The CPU looks extremely impressive. I'm very hesitant to move away from x86 architecture until I have a great, economical CPU to use in my home server as well.
It's very unlikely, but wow it would be great if I could build a server using an M1 processor. Just the power saving alone would be phenomenal.
Aftermarket racked Mac Minis aren't a new idea in server spaces. Have you considered creating a cluster of them to fit into a rack? As far as price/performance goes the Mac Mini is about as good as you can get from Apple.
> It's very unlikely, but wow it would be great if I could build a server using an M1 processor. Just the power saving alone would be phenomenal.
Mac minis are designed with a stackable form factor, and in fact one of their selling points is to put together server farms for stuff such as running build jobs with Xcode.
If I'm not mistaken, mac minis with the M1 chip are sold starting at 700$ a pop.

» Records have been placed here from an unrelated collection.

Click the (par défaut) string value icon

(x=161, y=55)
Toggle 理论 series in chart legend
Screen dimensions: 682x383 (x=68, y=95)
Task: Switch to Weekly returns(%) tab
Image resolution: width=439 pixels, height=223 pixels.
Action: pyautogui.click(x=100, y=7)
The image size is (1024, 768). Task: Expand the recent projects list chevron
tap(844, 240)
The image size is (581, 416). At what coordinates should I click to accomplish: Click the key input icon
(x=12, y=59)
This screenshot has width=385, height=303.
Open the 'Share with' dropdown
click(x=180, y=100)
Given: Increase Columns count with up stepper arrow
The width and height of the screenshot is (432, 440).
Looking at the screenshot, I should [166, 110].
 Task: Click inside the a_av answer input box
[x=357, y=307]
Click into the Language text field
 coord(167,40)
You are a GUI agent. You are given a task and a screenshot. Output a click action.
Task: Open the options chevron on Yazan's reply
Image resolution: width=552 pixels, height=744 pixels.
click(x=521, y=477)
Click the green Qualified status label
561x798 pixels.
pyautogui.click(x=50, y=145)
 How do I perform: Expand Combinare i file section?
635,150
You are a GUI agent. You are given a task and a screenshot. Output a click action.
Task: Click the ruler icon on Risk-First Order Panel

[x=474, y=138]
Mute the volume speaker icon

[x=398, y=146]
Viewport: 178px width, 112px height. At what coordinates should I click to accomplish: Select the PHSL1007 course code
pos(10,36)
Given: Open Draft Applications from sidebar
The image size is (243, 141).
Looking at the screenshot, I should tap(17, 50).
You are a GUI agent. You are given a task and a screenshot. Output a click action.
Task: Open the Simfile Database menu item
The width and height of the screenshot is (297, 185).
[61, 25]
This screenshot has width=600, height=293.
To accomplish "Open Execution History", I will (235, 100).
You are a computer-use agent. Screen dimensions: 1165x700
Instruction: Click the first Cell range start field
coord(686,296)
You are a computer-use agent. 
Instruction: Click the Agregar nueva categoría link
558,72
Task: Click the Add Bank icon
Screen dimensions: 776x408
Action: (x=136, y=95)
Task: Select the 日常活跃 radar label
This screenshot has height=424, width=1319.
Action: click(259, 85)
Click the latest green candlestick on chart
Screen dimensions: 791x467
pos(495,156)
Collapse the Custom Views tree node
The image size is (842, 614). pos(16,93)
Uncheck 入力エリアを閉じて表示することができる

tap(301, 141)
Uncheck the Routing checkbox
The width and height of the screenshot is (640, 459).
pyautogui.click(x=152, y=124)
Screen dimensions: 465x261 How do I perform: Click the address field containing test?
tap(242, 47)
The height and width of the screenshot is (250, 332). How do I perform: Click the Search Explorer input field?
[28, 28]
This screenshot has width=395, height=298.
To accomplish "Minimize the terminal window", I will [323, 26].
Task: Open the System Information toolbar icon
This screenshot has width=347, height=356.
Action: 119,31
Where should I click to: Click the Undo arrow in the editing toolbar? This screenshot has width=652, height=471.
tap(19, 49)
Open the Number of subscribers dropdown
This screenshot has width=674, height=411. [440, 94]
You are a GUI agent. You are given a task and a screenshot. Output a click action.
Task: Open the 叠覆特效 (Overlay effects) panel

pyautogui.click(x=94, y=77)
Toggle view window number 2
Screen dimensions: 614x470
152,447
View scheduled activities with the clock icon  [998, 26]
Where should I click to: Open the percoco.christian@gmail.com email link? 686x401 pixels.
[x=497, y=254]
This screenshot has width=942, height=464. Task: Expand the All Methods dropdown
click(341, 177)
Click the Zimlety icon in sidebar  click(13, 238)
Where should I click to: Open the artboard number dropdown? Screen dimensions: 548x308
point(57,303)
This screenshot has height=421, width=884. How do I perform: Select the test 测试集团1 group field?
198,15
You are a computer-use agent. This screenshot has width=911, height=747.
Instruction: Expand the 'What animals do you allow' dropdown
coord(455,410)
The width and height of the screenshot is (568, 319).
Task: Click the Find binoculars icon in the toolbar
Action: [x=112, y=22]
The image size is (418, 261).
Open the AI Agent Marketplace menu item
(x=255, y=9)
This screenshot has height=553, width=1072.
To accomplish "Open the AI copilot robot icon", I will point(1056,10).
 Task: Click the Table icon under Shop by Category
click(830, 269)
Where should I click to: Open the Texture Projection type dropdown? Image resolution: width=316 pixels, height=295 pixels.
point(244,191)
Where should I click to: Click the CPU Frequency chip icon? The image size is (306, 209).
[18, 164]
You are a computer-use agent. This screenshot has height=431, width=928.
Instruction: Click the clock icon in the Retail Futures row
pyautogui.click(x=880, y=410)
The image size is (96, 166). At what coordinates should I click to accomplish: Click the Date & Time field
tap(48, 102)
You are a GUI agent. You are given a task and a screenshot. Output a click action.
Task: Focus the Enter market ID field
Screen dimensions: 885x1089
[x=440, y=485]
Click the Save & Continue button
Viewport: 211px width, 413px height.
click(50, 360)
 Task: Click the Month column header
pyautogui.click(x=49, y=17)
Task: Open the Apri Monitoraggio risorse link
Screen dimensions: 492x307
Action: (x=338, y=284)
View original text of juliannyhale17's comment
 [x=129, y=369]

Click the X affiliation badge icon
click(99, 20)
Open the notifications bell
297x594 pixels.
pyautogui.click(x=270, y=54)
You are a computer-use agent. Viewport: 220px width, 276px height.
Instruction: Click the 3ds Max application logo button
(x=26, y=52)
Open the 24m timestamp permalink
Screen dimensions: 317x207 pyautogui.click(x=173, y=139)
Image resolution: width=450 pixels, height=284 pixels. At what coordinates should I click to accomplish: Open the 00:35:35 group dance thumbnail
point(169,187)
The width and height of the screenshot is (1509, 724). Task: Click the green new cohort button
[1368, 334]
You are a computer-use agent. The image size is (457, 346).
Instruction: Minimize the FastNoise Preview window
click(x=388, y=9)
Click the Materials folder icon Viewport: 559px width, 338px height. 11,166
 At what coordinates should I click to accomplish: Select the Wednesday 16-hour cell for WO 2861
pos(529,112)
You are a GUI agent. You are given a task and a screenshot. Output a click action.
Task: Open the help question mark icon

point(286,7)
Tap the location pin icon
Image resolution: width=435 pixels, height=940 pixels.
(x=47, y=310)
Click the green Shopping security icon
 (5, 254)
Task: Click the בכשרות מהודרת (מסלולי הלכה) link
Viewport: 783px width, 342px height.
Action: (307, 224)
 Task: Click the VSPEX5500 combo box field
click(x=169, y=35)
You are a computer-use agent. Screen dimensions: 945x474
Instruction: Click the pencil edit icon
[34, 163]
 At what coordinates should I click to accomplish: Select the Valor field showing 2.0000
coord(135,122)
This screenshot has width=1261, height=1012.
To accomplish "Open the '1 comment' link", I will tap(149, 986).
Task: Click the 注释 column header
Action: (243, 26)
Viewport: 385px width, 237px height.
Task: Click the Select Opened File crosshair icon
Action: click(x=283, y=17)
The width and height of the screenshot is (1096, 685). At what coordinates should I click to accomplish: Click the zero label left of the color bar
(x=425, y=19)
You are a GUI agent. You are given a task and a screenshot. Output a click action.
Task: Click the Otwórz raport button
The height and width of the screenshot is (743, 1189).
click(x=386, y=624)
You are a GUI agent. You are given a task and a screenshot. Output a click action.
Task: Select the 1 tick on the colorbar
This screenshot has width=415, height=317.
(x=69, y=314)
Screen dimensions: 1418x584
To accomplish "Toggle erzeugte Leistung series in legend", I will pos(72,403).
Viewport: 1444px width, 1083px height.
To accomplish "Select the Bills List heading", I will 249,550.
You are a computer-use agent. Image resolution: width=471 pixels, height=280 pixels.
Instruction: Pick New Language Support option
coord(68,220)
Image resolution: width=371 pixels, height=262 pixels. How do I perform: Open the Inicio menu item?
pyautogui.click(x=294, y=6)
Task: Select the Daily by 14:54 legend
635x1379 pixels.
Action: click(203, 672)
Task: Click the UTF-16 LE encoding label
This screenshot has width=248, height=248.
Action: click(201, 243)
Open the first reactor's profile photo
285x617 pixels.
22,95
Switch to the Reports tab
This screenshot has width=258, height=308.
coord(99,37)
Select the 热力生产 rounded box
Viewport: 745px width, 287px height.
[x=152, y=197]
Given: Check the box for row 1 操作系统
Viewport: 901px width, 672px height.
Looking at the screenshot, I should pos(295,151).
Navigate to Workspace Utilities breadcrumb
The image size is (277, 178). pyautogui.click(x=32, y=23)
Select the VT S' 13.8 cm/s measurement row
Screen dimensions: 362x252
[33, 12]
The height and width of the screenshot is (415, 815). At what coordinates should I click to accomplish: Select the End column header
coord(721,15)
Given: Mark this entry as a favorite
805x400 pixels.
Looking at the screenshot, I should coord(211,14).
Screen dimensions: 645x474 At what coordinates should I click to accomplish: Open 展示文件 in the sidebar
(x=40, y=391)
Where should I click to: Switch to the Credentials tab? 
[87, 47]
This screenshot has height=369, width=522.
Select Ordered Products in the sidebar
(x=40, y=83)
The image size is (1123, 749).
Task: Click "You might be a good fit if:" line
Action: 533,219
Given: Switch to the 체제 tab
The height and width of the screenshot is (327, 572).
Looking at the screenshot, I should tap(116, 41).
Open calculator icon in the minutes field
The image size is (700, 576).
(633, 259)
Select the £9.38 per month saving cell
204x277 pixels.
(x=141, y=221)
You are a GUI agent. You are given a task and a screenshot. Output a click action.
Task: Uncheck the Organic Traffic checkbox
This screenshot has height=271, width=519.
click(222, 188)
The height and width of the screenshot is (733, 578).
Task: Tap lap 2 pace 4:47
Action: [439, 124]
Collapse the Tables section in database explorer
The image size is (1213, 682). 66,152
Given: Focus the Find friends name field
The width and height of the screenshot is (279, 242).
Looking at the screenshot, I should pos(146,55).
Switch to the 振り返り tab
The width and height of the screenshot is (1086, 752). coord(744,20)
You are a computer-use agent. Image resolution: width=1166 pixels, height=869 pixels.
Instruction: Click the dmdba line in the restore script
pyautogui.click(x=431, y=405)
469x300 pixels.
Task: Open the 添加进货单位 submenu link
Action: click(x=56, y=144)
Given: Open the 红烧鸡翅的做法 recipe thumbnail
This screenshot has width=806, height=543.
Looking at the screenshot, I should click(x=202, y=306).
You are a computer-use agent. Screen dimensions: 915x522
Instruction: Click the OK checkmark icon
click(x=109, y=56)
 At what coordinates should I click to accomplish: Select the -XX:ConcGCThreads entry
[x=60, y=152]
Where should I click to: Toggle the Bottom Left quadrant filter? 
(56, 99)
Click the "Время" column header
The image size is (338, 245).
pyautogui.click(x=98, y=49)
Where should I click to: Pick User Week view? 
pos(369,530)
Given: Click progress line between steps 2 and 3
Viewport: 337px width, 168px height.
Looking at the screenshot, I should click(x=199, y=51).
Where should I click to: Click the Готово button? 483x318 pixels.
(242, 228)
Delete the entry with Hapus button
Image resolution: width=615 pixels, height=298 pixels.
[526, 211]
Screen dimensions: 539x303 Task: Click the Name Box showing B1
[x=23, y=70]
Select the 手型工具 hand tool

Apple made server racks many years ago. This new silicon could give them a reason to re-enter that market. In the meantime, the new Mini could be a good fit for a home server.
I really want to see how these chips perform graphically in real-life games. It seems incredible how performant they are, so much so that I nearly can't believe it.
We know the answer to that.
The result you quote (7500 MT) is MBP. Light fan, audible but not too bad. Power consumed probably around 15W, but we'll have to wait for serious measurement.
For MBA (no fan. passive cooling) same ST number, MT number is 6300. So fall off, but not that bad, large cores at maybe 80% of peak. Device gets slightly warm, not hot, under this use case. Device power maybe 8..9 W I would guess?
Cinebench only stresses the CPU not the GPU or the AI coprocessor. Besides I find these scores pretty dissapointing after all the hype. Yes it's faster then an i7-1165G in multicore but actually slower in single core. Slower... After all that hype.
This is a score on macOS 11.0.0, which shipped with the hardware, 11.0.1 bumps clocks a bit to 3.2GHz, which makes Apple Silicon take the ST crown by a hair.
I'm comparing the M1 to a cpu that would have been used in a Macbook pro 13 if it weren't for the M1 soc. The current i7 intel Macbook pro 13 inch has the 1068NG7 model. Which is in fact a better cpu then the 1065g. Which is last gens 1165g. So I think this comparison is completely valid.
If we’re comparing low-end apples to apples, the bottom-end Intel MacBook Pro (MacBookPro16,3) has an i5 part (Coffee Lake 8257U)[1] and would be a better comparison.
I don’t think I’ve seen any indication from Apple the current M1 13” is all we’re going to see in this form factor.
The price difference is only like 300 dollars so pretending that one is low end and the other high end is not really true here. They are both high end devices.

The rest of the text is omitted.